The real-time, rapid response to users made a video program "conversational" which built trust
They aggregated what people were saying about the brand and the videos and then created another video (185 actually) to respond. Instead of replying via a Tweet, they produced a little video and published it on the YouTube channel. The Old Spice Twitter handle then tweeted it out there. Giving people direct contact with the brand - even in this playful way - builds trust. It shows they are listening and willing to dance for their customers.
The custom intros personalized the content for everyone not just the recipient
Marshall Kirkpatrick at Read Write Web wrote: "It is well done and it appeals to peoples' egos - but there is something more, too. It feels very personalized, even if it wasn't directed at you." It's like the power of the @askamex customer care Twitter handle - its benefit extends beyond the few folks it can practically respond to by demonstrating to us all that the brand is listening and cares.

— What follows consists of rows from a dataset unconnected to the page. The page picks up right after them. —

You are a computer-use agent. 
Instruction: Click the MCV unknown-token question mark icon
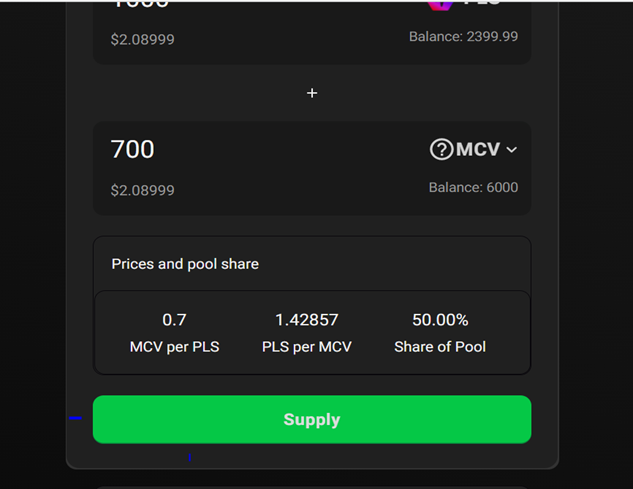442,149

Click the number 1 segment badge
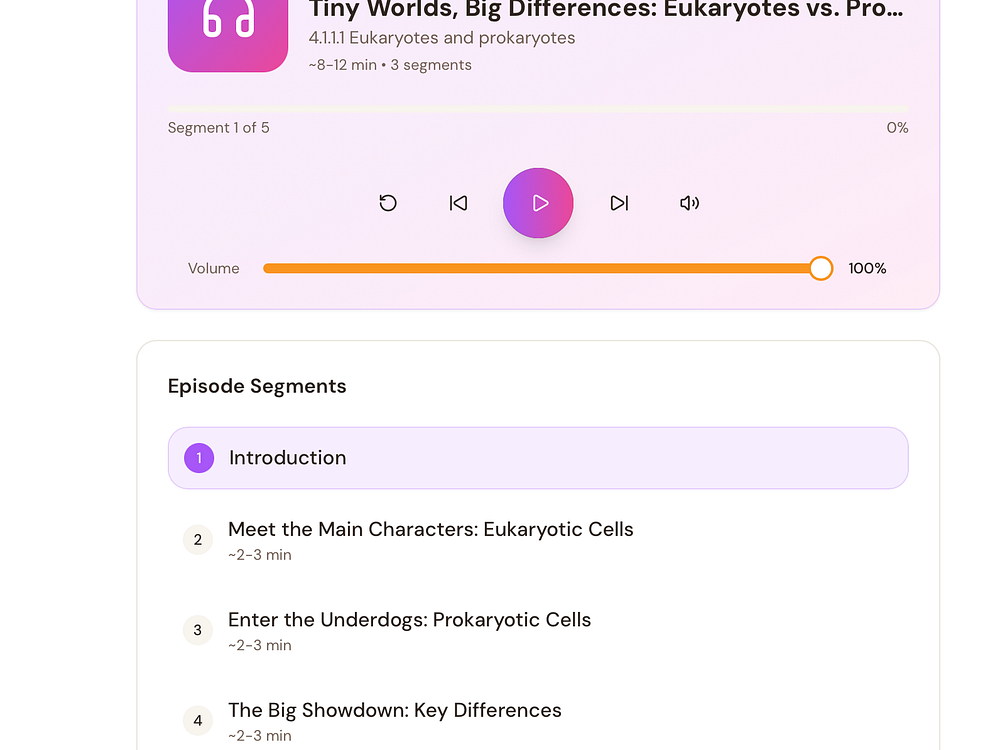[x=199, y=458]
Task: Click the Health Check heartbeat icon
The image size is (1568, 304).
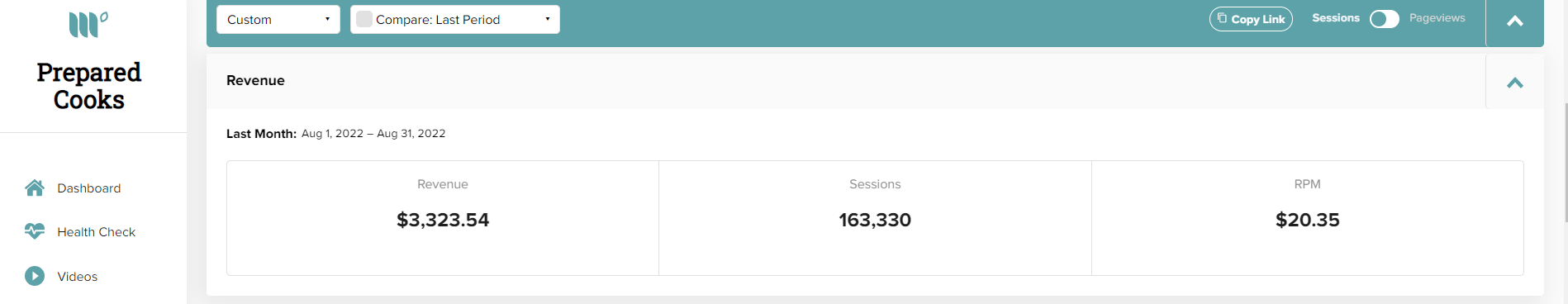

They worked hard for their followers
Most video shoot days are long and rigorous. The "almost live" ones put additional pressure - especially on the writers. Cranking our 87 videos in one long day takes stamina and commitment. That effort comes through especially since they didn't tell people how hard they were working. They just did the work.
The TV spots and high-production value videos built an audience prior to the 2 day stunt
They didn't start with a "48 hour film festival approach." They started with high reach TV spots. Then segued to a hugely popular online video with about 15m views. This built a base that was ready for the next move. I would love to see the growth chart for YouTube subscribers and Facebook connections over the past couple of months. I am guessing we would see a steep but methodical growth based upon all of these steps.
They drove both YouTube and Facebook subscribers/connection acquisition making this a "strategic" play
Many consumer brands hunger after the promise of a big fanbase on Facebook. the hope is that they can build a direct following whom they can respectfully market to and drive to action. Even if the viewing pattern of the actual videos drops sharply now that the stunt is over, they established that base to engage with the next thing.
Did it drive sales?
It's an important question. We will have to wait for P&G to report that part of the story. I am going to guess that it did. But for those of you direct response-type folks who believe it only matters if it drove sales now I say "smell like a man." The impact of the positive word of mouth will endure and possibly grow. The engagement - time spent, delight - with the videos has made an impression in a way that TV has increasingly trouble doing alone. They created preference for the brand that will translate into sales.And to those same direct response folks I say, you have to respect the subscriber/connections base they have built and all they can do with them tomorrow.
How to Reproduce it
The building blocks are called out above. If your goal is to copy the stunt tactic by tactic, I wouldn't bother.Wieden and Old Spice were smart enough to combine a lot of successful elements in a new way to create something that feels original. Pay attention to the building blocks and be original. Oh yeah, and add social media specialists to the strategic and creative mix. That is one thing Kirkpatrick calls out:
"(Ian) Tait (Global Interactive Creative Director at Wieden) says that the primary differentiator between this campaign and others is how closely technical and social media specialists are working with the creative team. "We brought social media experts right into the creative process," he told me."